EXTRAIT

Traçages artificiels en hydrogéologie : les bonnes pratiques

Malgré ses atouts et la simplicité du concept, la méthode de traçage est peu utilisée. Elle reste mal connue, notamment des concepteurs et gestionnaires de l’eau.
Afin de proposer une vision globale d’une opération de traçage, cet article présente de manière synthétique quelques éléments essentiels des bonnes pratiques de réalisation des traçages.
Il a été réalisé par le CETRAHE (Université d’Orléans) en collaboration avec le BRGM, en janvier 2019.

  1. Mise en œuvre des traçages
  2. Mode de suivi et d’analyses
  3. Exploitation des données et interprétation

Mise en œuvre des traçages

Avant la réalisation d’un traçage, des étapes préliminaires sont à prévoir :

  1. La 1ère est de bien déterminer les objectifs du traçage : traçage de reconnaissance des circulations souterraines, de simulation du transfert d’une pollution, test de caractérisation de l’aquifère   avec la détermination des paramètres hydrodispersifs (vitesse de circulation, porosité cinématique, dispersivité), etc.. Cette étape est très importante car les choix stratégiques qui vont être adoptés par la suite seront un compromis entre les objectifs et le coût.

MATÉRIEL

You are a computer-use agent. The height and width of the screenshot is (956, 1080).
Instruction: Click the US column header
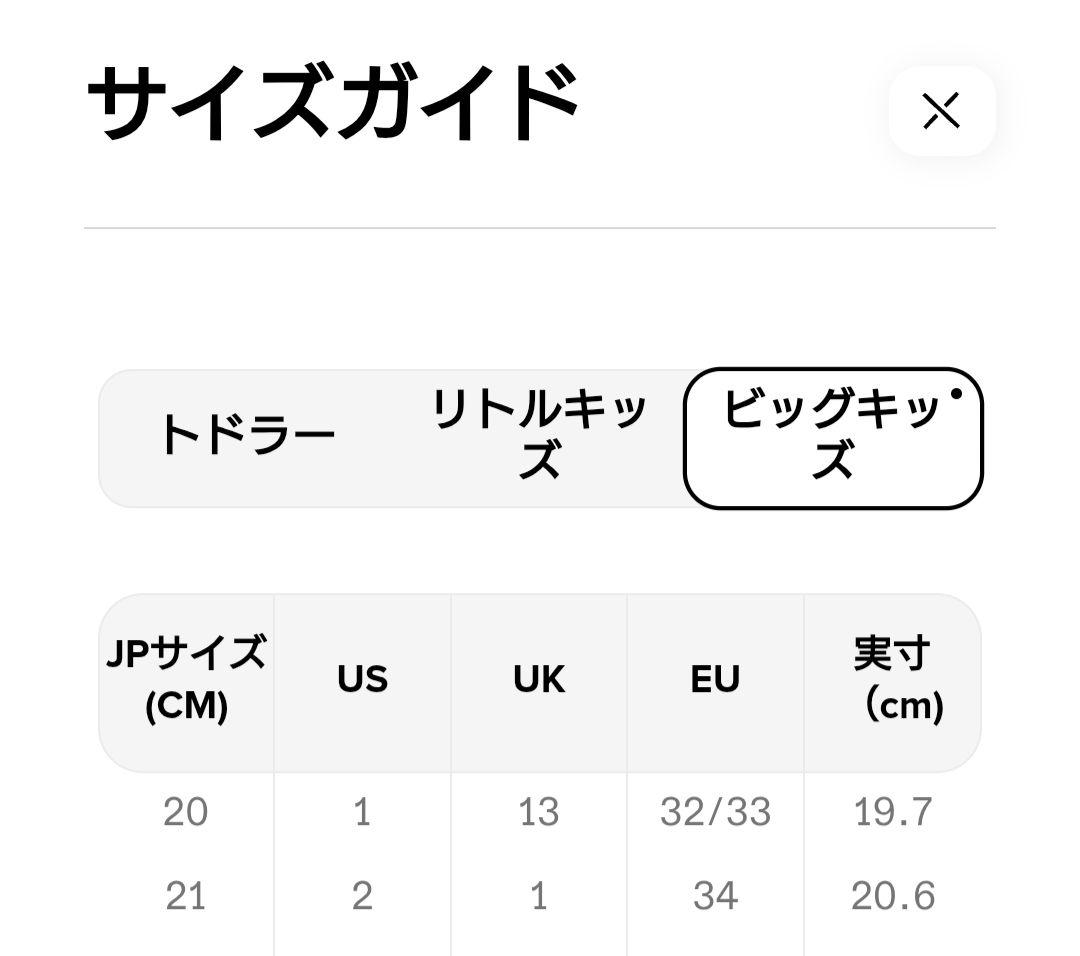(x=362, y=680)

CONSIGNE
Répondez à ces questions sur l'extrait consacré aux traçages en hydrogéologie :
1. Quel organisme a réalisé l'article, et avec quel partenaire ?
2. À quelle date l'article a-t-il été réalisé ?
3. Quels paramètres hydrodispersifs l'extrait cite-t-il ?
Ce matériel provient d'une autre source que l'extrait.

CORRIGÉ
1. Le CETRAHE (Université d'Orléans), en collaboration avec le BRGM.
2. En janvier 2019.
3. La vitesse de circulation, la porosité cinématique et la dispersivité.